Стало уже совсем светло. Улица оживилась. Мне было хорошо и радостно. Как сейчас вижу молодое, милое лицо Чехова, его улыбающиеся глаза. Таким жизнерадостным, как в эту первую встречу, я никогда уже, во всю жизнь, Антона Павловича не видал.

К молодым писателям Чехов относился всегда благоже­лательно и ко многим очень сердечно. Всегда говорил, что писателю нельзя сидеть в четырех стенах и вытягивать из себя свои произведения, что необходимо видеть жизнь и людей, слышать подлинные человеческие слова и мысли и обрабатывать, а не выдумывать их.

Поезжайте в Японию, — говорил он одному. — По­езжайте в Австралию, — советовал другому.

Вспоминается, как встретились мы однажды в вагоне. Встреча была совершенно случайная. Он ехал к себе в Ло- пасню, где жил на хуторе, а я — в подмосковную дачную местность Царицыно, снимать дачу на лето.

Не ездите на дачу, ничего там интересного не найдете, — сказал Чехов, когда узнал мою цель. — Поез­жайте куда-нибудь далеко, верст за тысячу, за две, за три. Ну, хоть в Азию, что ли, на Байкал. Вода на Байкале бирю­зовая, прозрачная: красота! Если времени мало, поезжайте на Урал: природа там чудесная. Перешагните непременно границу Европы, чтобы почувствовать под ногами настоя­щую азиатскую землю и чтоб иметь право сказать самому себе: «Ну, вот я и в Азии!» А потом можно и домой ехать. И даже на дачу. Но дело уже будет сделано. Сколько всего узнаете, сколько рассказов привезете! Увидите народную жизнь, будете ночевать на глухих почтовых станциях и в избах, совсем как в пушкинские времена; и клопы вас будут заедать. Но это хорошо. После скажете мне спасибо. Только по железным дорогам надо ездить непременно в третьем классе, среди простого народа, а то ничего инте­ресного не услышите. Если хотите быть писателем, завтра же купите билет до Нижнего. Оттуда — по Волге, по Ка­ме...

Он начал давать практические советы, как будто вопрос о моей поездке был уже решен. На станции Царицыно, когда я выходил из вагона, Антон Павлович на прощанье опять сказал:

Послушайтесь доброго совета, купите завтра билет до Нижнего.

Я послушался и через несколько дней уже плыл по реке Каме, без цели и назначения, направляясь пока в Пермь.

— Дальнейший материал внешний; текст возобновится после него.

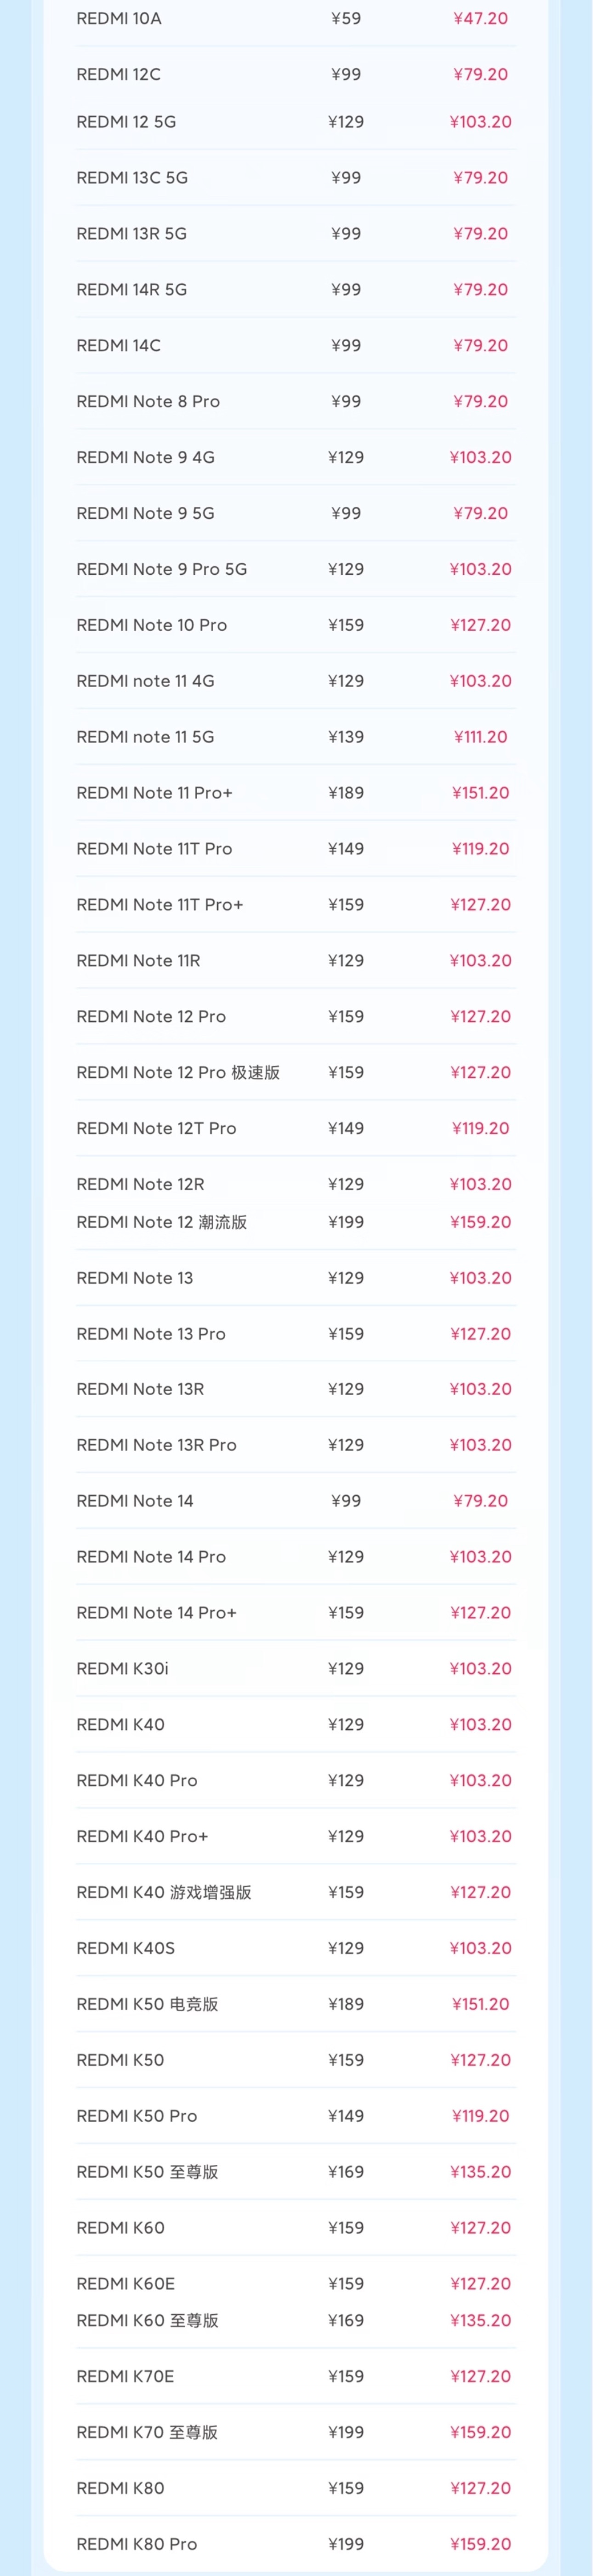Choose the REDMI Note 11 Pro+ row
The width and height of the screenshot is (593, 2576).
(x=154, y=793)
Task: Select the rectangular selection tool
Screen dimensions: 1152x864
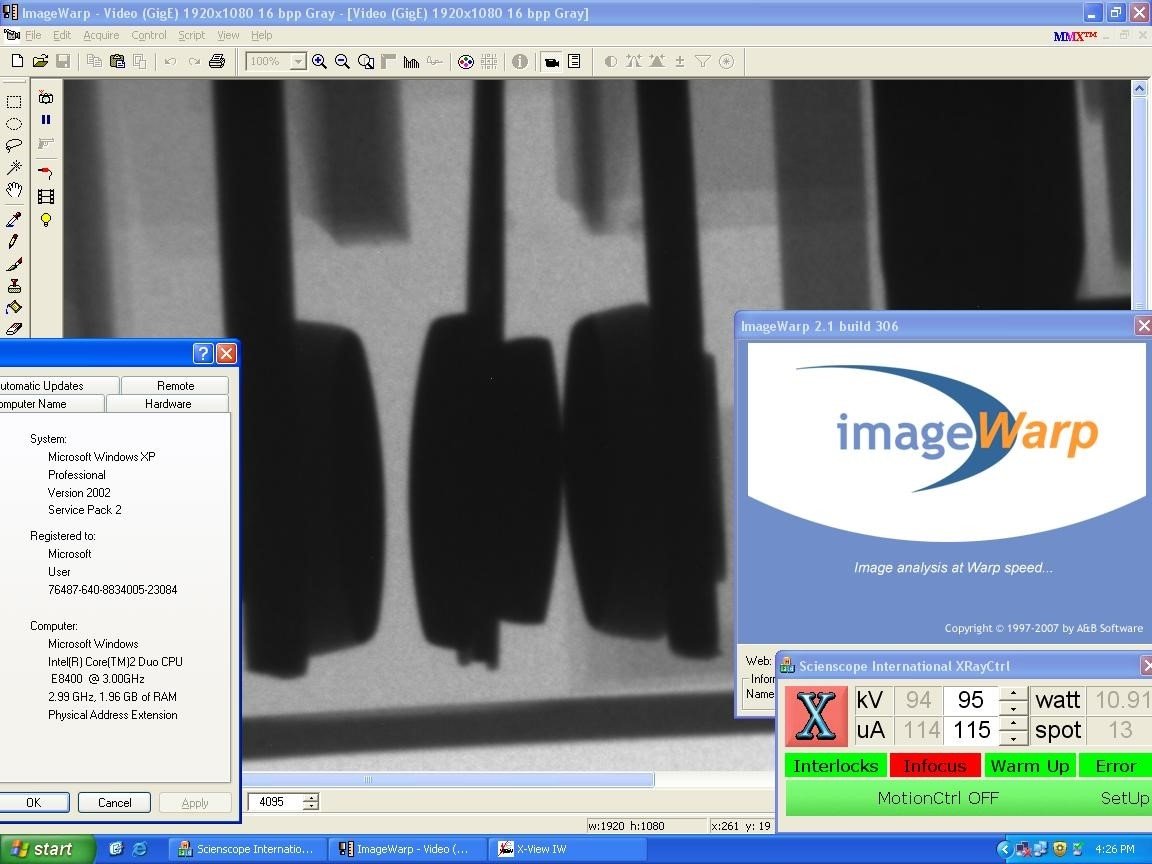Action: [14, 101]
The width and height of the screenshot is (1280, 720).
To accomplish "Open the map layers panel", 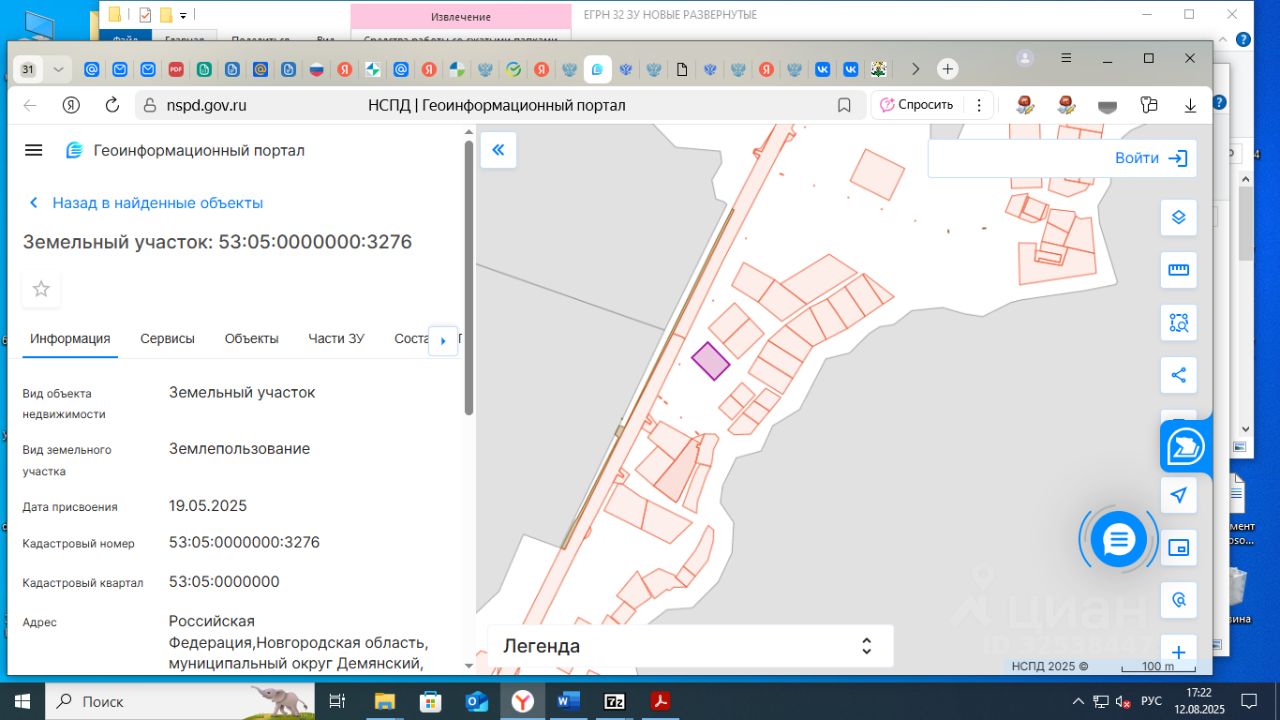I will click(x=1178, y=218).
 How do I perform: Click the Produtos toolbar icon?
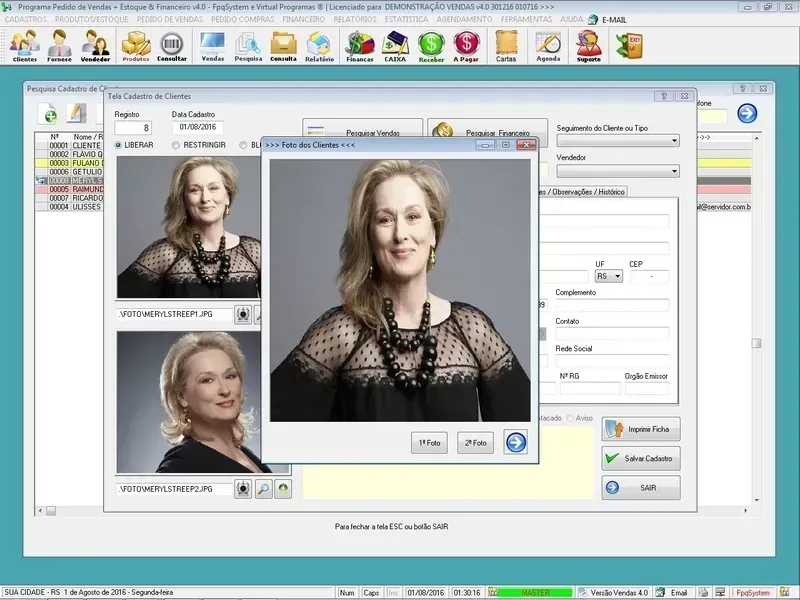click(136, 45)
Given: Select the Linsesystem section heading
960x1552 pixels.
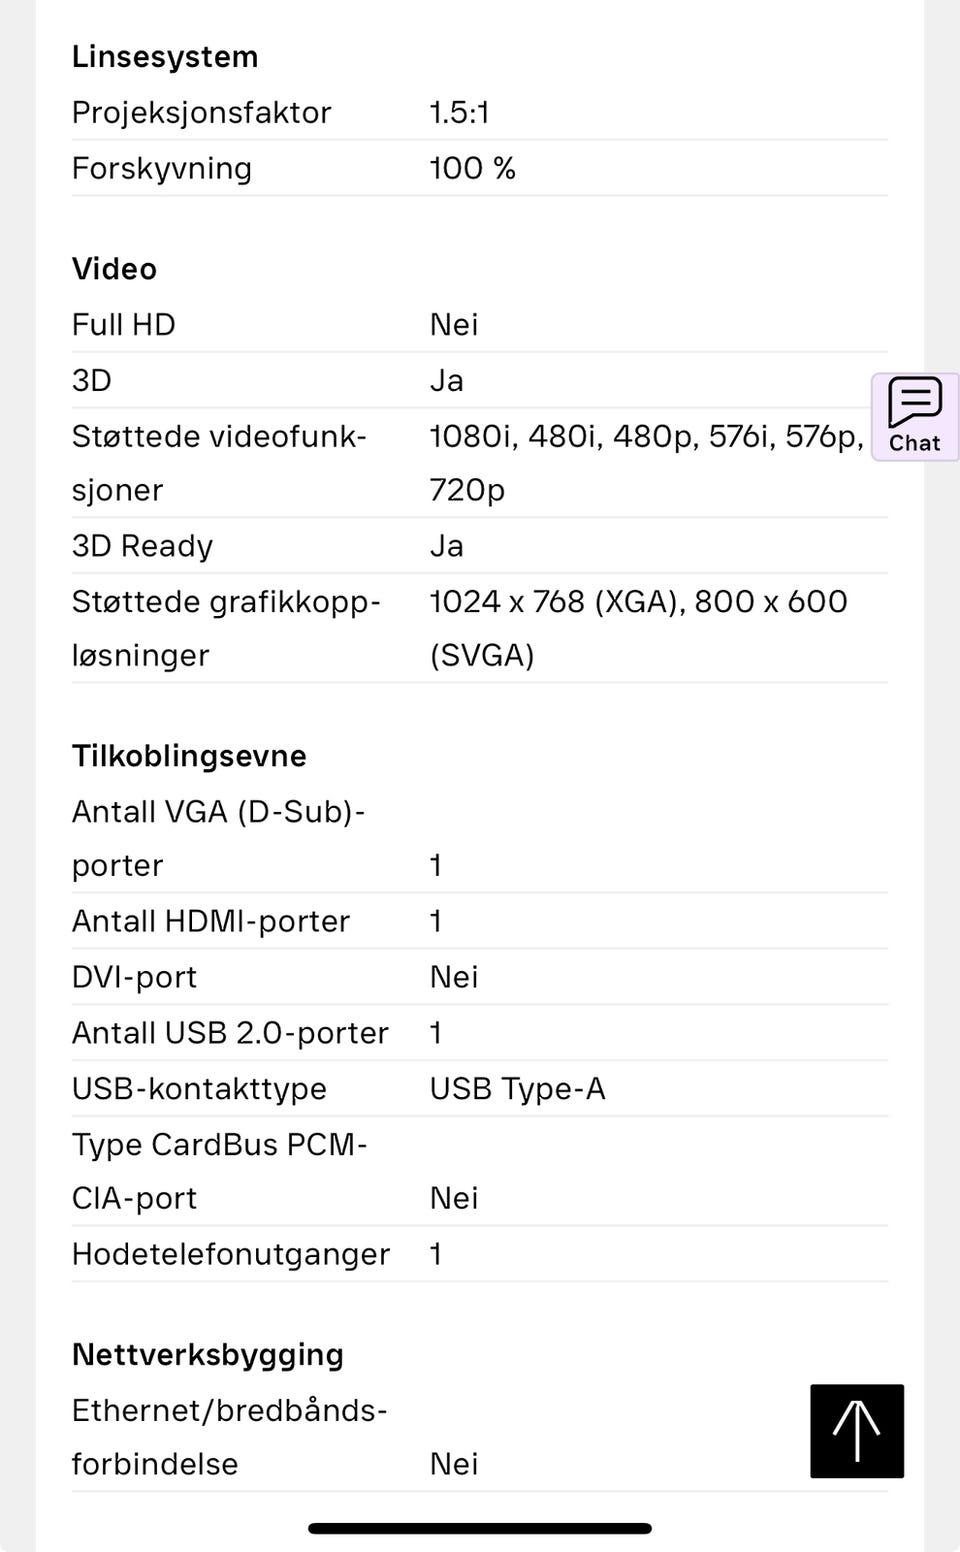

Дело было в 1894 году. За Уралом я увидел страшную жизнь наших переселенцев, невероятные невзгоды и тяго­сти народной, мужицкой жизни. И когда я вернулся, у меня был готов целый ряд сибирских рассказов, которые и от­крыли тогда передо мной впервые страницы наших лучших журналов.

Нередко Чехов говорил о революции, которая неизбеж­но и скоро будет в России. Но до 1905 года он не дожил.

Поверьте, через несколько лет, и скоро, у нас не будет самодержавия, вот увидите.

Недаром же в пьесе его «Три сестры» говорится: «Пришло время, надвигается на всех нас громада, гото­вится здоровая, сильная буря, которая идет, уже близка и скоро сдует с нашего общества лень, равнодушие, преду­беждение к труду, гнилую скуку». А в дальнейшем он предвидел необычайный расцвет народной жизни и счастливое, радостное будущее человечества. И во все это верил он крепко.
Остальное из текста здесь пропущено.